I shared my story to demolish the idea newcomers don’t integrate. “I immigrated 15 years ago, married a First Nations gal and I love what Canada stands for,” I wrote. “I’ve friends from all cultures and wouldn’t think to judge them on their background. I don’t think it’s up to you or Bernier to decide if I (or any other immigrant) have assimilated enough.”
While the tweet was well received (280 likes), the comments were less than friendly: my good looks took a hit, others suggested I go back to whatever my country was, and a few accused me of rubbing multiculturalism in their faces. I’d rather not reproduce what was said about my Cree wife (the least insulting reply was “more perks for you from taxpayers”). It was a sobering and traumatizing reminder that sharing personal details on Twitter is always a terrible idea.

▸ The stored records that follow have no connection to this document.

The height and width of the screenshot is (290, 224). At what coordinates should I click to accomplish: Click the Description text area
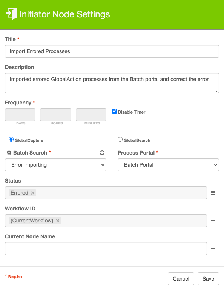(112, 83)
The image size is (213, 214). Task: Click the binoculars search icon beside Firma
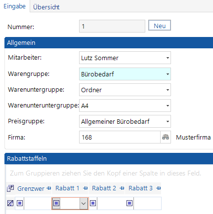[x=166, y=137]
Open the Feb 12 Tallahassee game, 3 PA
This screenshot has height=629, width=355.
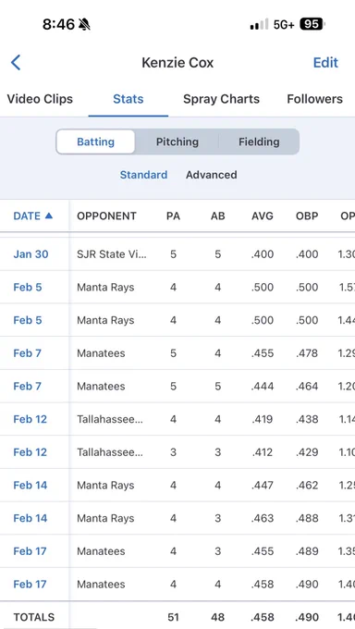(178, 452)
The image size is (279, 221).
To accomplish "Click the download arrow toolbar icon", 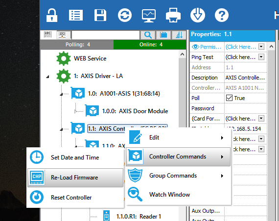I will click(x=198, y=15).
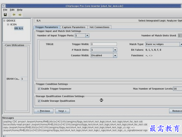Viewport: 182px width, 137px height.
Task: Collapse the DEVICE tree node
Action: 4,21
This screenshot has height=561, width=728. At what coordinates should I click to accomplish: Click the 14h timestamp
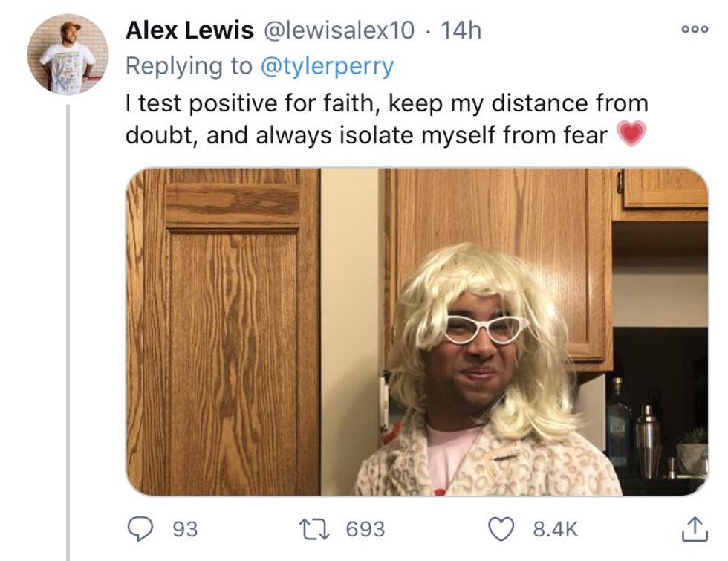tap(461, 30)
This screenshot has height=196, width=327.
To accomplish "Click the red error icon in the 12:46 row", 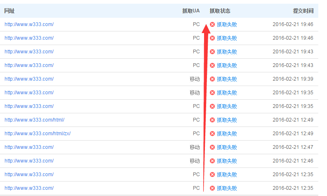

Shortly after that I had a closer encounter with bigotry. I’m not a fan of talking on phones while using public transportation, but when an old friend from Chile reached out, I couldn’t refuse the call. As I was talking in Spanish, a well-dressed, 60ish-year-old woman started giving me dirty looks. My volume was as low as possible, so that couldn’t be it. After a couple of minutes, she shouted “WILL YOU SHUT UP!” I asked her: “Do you have a problem with me talking in Spanish?’ I don’t think she was expecting to be confronted, so she stayed silent — but with genuine hate in her eyes.
While I was more surprised than offended, I was rattled. My friend, whom I hadn’t spoken with in years, got a terrible impression of Vancouver’s transit system. Nobody on the bus lifted a finger to help or even support me, certainly not the driver. I wasn’t going to interrupt my conversation to film her, but in hindsight, maybe I should have.
There’s no moral to this story, except that maybe that taking the high road (being polite) is perilously close to giving offenders a free pass. If recent events have taught us something, it’s that racists and bigots thrive in the shadows and only fear public shame.
These are not days for subtlety. When in doubt, point that finger.